Requests.
A) In the text on the Sudan rescue excavation, what is the area of the largest island, Shirri?
B) Shorten the paragraph that begins "With this background in mind" in the text on the Sudan rescue excavation, keeping its main facts.
C) From the text on the Sudan rescue excavation, repeat word for word the part from "Historical Dates" up to and including "areas of desert.".

Text extract.
____

Karten zur Lage der Grabung

Rescue excavation in Sudan

An enormous dam is currently being constructed on the 4th Nile Cataract in Northern Sudan. After its completion in 2008, a 170-kilometre stretch of the river valley will be flooded. A unique cultural landscape will forever be submerged in the waters of the new lake. In contrast to the construction of the Aswan Dam in the 1960s, for the 4th Cataract there is no UNESCO campaign to react to this situation, to document the ancient sites and thereby preserve them for posterity. However, without archaeological study of the area, a whole chapter of humankind’s history, central to the understanding of Nubian cultures and of the development of African civilisations will be irreplaceably lost.

With this background in mind, the Department for Northeast African Archaeology and Cultural Studies at the Humboldt-University Berlin has taken responsibility for a 40-kilometre sector in the centre of the area to be flooded. The objective of the project, which began its activities in the area with a first survey in spring 2004, is to systematically explore the region, record all archaeological sites, and examine the most important ones through excavation.

The Research area

The concession area of H.U.N.E. is nearly exactly at the centre of the large arc, where the Nile flows from Northeast to Southwest. It comprises:

  • a circa 40 kilometre stretch of the left, or southwest, bank of the Nile, from Gebel Musa downriver to the marketplace of Salamat upriver,
  • a group of four larger and several smaller islands within the adjacent part of the river.
  • The names of those islands are Us, Sur, Sherari and Shirri. They are up to ten kilometres long and reach a width of several kilometres. The largest, Shirri, has an area of 30 square kilometres.

    Historical Dates

    On the archaeological map, the region between the 4th and 5th Nile Cataracts has long been a terra incognita. Since the early 20th century, scientific exploration of the Sudanese Nile valley has concentrated on Lower Nubia, i.e. the area now covered by the waters of the Aswan Lake, and on monumental sites of Upper Nubia. On the basis of such research, the sequence of ancient cultures in the Middle Nile Valley could be established. Prehistoric periods, especially rich Neolithic cultures, are well attested in the Nile Valley as well as in adjacent areas of desert.

    Around 2,500 BC, these developed into the kingdom of Kerma, with its centre on the 3rd Cataract. A first southward expansion of the Pharaonic Egyptian state in the early 2nd millennium BC did not reach Kerma. Only around 1,500 BC, in the course of a second wave of conquest, did the Kerma region and the areas up to the 5th Cataract come under Egyptian control.

    In the 8th century BC, a local population with a core area at Napata, south of the 4th Cataract, gained strength and was finally able, in turn, to conquer Egypt. It entered Pharaonic historiography as the 25th Dynasty. Although this episode remained short-lived, the Kushite state, which came into existence as the result of these developments, maintained control of the area between the Egyptian border at Aswan and the regions south of modern Khartoum for a millennium. The successive movement of its centre of power to Meroe, located further south, resulted in the differentiation of an earlier Napatan and a later Meroitic period.

    In the 6th century AD, Nubia was christianised by the Byzantine Empire. The three, later just two, Christian realms of Nobadia, Makuria and Alodia existed until the 15th century, when they eventually succumbed to Ottoman Egypt in the North, and to the Kingdom of the Funj in the South. Christianity was subsequently replaced with Islam across Nubia.

____

Material.
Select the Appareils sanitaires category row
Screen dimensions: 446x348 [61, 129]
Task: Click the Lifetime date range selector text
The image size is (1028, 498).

____

The solutions.
A) 30 square kilometres.

B) The Department for Northeast African Archaeology and Cultural Studies at the Humboldt-University Berlin took on a 40-kilometre sector in the center of the area to be flooded. The project began with a first survey in spring 2004. Its aim is to explore the region systematically, record all archaeological sites, and excavate the most important ones.

C)
Historical Dates

    On the archaeological map, the region between the 4th and 5th Nile Cataracts has long been a terra incognita. Since the early 20th century, scientific exploration of the Sudanese Nile valley has concentrated on Lower Nubia, i.e. the area now covered by the waters of the Aswan Lake, and on monumental sites of Upper Nubia. On the basis of such research, the sequence of ancient cultures in the Middle Nile Valley could be established. Prehistoric periods, especially rich Neolithic cultures, are well attested in the Nile Valley as well as in adjacent areas of desert.